Le mouvement des Veilleurs est né il y a environ deux mois dans le contexte des manifestations anti-mariage pour tous.

Les origines du mouvement


  Les veilleurs sont apparus bien avant qu’il n’y ait de veilleurs. Comprenez par là qu’il s’agit d’un choix latent, émanant d’hommes et de femmes voulant que soit reconnue la personne pour ce qu’elle est.

 Les premiers veilleurs se sont donc réunis un soir, deux jours avant une Manif prévue aux Invalides, pour trouver une idée d’action. Ils étaient au départ 17, mais ils n’étaient plus que 5 vers 5h du matin lorsque s’est finalement imposé le choix de la non-violence. Plutôt qu’une violence vide de sens et génératrice de répression, les jeunes ont opté pour une démarche d’humilité suscitant l’adhésion. C’est ainsi que le surlendemain ils sont plusieurs dizaines à rester aux Invalides après la dispersion des manifestants. Une force irrépressible est née.

Une démarche profondément culturelle

Alix, jeune veilleuse, suggère le lendemain de lire pendant la veillée quelques-uns de ses textes préférés. Ce sera désormais une habitude pendant ces veillées qui se tiennent chaque mercredi à Paris à partir de 22h, en province dans 135 villes environ, et dans plus d’une douzaine de pays, témoignage d’une véritable demande dans toutes les catégories de la population.
Par conséquent, les textes choisis sont forts, puissants, comme ce texte de Vaclav Havel que nous vous laissons découvrir. Il ne s’agit pas de consommer de la culture mais d’inciter à réfléchir et de provoquer un  travail de la pensée, un éveil des consciences. En somme, un effort sur la qualité plus que sur la quantité.
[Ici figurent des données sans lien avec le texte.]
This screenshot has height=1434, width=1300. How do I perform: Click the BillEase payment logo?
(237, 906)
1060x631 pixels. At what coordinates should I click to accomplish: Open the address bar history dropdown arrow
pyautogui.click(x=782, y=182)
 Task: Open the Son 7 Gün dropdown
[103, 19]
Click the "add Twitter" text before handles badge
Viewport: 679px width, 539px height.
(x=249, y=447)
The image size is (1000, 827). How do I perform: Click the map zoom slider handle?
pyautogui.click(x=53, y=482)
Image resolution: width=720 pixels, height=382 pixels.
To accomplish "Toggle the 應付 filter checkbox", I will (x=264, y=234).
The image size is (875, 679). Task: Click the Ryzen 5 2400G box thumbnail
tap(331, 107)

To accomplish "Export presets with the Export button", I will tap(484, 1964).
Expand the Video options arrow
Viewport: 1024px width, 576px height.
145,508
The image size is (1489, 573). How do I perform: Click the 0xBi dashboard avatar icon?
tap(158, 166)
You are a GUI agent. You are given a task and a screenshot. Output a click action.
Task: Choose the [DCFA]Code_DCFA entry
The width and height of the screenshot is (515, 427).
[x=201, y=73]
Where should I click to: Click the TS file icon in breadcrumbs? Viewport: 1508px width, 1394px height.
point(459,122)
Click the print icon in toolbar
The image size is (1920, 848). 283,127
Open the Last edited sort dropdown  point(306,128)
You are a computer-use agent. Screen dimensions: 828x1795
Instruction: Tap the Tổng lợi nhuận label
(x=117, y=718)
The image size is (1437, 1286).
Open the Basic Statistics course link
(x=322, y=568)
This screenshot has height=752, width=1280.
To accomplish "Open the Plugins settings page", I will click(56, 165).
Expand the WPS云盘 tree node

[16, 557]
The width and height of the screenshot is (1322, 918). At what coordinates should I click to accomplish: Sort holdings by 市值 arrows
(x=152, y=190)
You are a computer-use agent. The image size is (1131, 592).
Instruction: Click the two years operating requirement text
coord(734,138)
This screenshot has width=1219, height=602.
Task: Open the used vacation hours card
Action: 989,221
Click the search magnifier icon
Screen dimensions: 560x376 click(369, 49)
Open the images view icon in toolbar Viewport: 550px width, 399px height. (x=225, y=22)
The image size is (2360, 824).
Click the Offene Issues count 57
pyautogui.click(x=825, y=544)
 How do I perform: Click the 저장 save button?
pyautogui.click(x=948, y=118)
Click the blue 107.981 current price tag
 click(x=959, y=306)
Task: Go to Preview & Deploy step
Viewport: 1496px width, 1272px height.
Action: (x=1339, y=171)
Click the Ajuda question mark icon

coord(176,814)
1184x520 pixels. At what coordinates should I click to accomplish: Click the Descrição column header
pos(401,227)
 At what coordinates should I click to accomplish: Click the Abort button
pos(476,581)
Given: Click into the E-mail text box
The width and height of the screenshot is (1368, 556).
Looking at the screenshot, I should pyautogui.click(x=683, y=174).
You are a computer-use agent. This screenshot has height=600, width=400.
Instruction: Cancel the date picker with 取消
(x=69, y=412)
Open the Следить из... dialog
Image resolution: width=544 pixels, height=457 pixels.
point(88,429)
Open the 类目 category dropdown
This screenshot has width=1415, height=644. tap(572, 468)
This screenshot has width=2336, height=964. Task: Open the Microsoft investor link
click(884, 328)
La musique vient souvent accompagner les lectures.

Le rôle des médias

Les veilleurs  n’ont pas besoin des médias. Les images de ceux-ci ne peuvent pas rendre compte du silence qui fait la force de ce mouvement. De plus, le mouvement des Veilleurs semble s'amplifier grâce à la relation interpersonnelle qui le caractérise; les personnes qui viennent élargir les rangs du mouvement chaque mercredi n’ont pas entendu parlé des Veilleurs par les médias,  mais par leurs amis. Sans doute ce mouvement hétérodoxe puise-t-il sa force dans le fait d’être hors du courant médiatique. Mais tout de même, comment expliquer un tel succès pour un mouvement qui, loin de s’éteindre après la manifestation du 26 mai ou le vote de loi Taubira, continue chaque semaine d’éclairer les consciences de milliers de veilleurs?

La vocation des Veilleurs

Le mouvement est durable, tel une force qui nous dépasse.  Il  a pour vocation de durer, même si son message mettra peut être  des dizaines d’années à être entendu par les hommes politiques. Ce message se veut pluriel, opposé à une pensée unique. Bien qu’en majorité chrétiens, les Veilleurs ne se revendiquent pas d’une religion particulière; ils font place à l’Homme dont le sens a été perdu par des idéologies. Ce sursaut de conscience a pour objectif de rechercher quelque chose de nouveau qui ait un sens dans un monde semblant en être dépourvu. Le message des Veilleurs, oscillant entre politique et philosophie, marque en résumé le refus d’une société libérale et libertaire attachée à la sauvegarde du  confort individuel plutôt qu’à la recherche du  bien commun.
Les soirées Veilleurs se tiennent autour de bougies, sur une place ou une esplanade. Des textes philosophiques ou des témoignages, parfois, sont lus. Les veilleurs écoutent l'un ou l'une d'entre eux jouer du violoncelle, entonnent le chant scout "L'Espérance"... Un silence impressionnant régne entre les nombreux participants, qui, pour applaudir, agitent les mains, pour respecter le recueillement qui caractérise le mouvement.

Pour les rejoindre…

Les actions des veilleurs dérangent voire inquiètent la police et certains hommes politiques, dont les réactions sont souvent vouées à l’échec : comment « embarquer » un jeune qui récite du Jaurès, grand défenseur de l’ordre républicain ? Comment récupérer politiquement un mouvement qui se déclare non-partisan ? Pourquoi interdire des rassemblements toujours informels mais jamais violents, lorsque des hooligans viennent sacager en toute impunité des rues parisiennes?
Une seule certitude pour des Veilleurs en quête de vérité : leur mouvement n’est pas prêt de s’éteindre.